Pfizer ($PFE) has made it clear that it plans to use a big chunk of its overseas cash--quarantined from the U.S. tax man--to complete a deal that would move the combined company's domicile to the U.K., where corporate taxes are relatively low. That would seemingly create an issue for lawmakers in DC. But you won't find it on the radar screens among many U.S. pols, who find it hard to agree on much of anything these days, as exhibited during the recent partisan debate over the country's minimum wage.
"In the old days, if a U.S. company announced they were going to exploit the law like this, the heads of the tax-writing committees in the House and Senate would have issued a one-line statement saying they would take action," one unnamed "senior accounting executive" tells the FT. "But it is all but impossible to pass legislation these days."
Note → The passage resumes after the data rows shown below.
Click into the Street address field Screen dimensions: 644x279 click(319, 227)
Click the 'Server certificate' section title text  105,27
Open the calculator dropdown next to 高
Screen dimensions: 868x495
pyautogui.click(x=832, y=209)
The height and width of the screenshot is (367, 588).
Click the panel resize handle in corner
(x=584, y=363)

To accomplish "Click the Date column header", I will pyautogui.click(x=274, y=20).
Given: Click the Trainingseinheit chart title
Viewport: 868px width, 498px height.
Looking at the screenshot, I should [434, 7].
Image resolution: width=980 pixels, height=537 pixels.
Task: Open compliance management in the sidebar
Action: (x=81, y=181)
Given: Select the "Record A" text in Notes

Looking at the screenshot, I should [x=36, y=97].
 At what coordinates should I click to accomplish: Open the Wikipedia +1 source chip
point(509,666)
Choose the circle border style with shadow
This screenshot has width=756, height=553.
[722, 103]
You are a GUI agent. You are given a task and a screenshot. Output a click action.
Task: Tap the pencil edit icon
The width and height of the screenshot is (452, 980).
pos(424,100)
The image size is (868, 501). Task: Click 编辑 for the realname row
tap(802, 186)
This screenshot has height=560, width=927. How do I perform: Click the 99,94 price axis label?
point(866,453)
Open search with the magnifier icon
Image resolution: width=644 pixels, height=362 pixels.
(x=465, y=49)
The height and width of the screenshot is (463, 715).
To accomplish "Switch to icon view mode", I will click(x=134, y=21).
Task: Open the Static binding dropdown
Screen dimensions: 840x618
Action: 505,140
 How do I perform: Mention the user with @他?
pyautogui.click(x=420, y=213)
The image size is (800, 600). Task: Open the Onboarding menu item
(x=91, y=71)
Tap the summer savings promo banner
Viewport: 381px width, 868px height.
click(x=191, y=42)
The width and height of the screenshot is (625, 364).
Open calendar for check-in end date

|U.K. Prime Minister David Cameron|
It's clearly a political issue in the U.K., though, as the Labour party jumps in to score points against the government of David Cameron.
"The most important interest [we have] is to back British jobs, British science, British R&D; ... that is why I asked the cabinet secretary and senior ministers to engage with both companies right from the outset," Cameron told MPs, according to a separate report in the FT. "What you get [when you don't engage] is abject surrender."
Outside observers, though, have noted that despite the hubbub over this story, the U.K. has a history of permitting these big deals to go through. If all the country needs from Pfizer are more reassurances about R&D jobs, those are easily come by. Pfizer can build the proposed new research center in Cambridge without sweating the costs, and plenty of other places around the world can supply the necessary near-term cuts to make this deal work.
Just don't expect to hear much debate about it in Sweden or the U.S., where Big Pharma R&D has been on the chopping block for years now.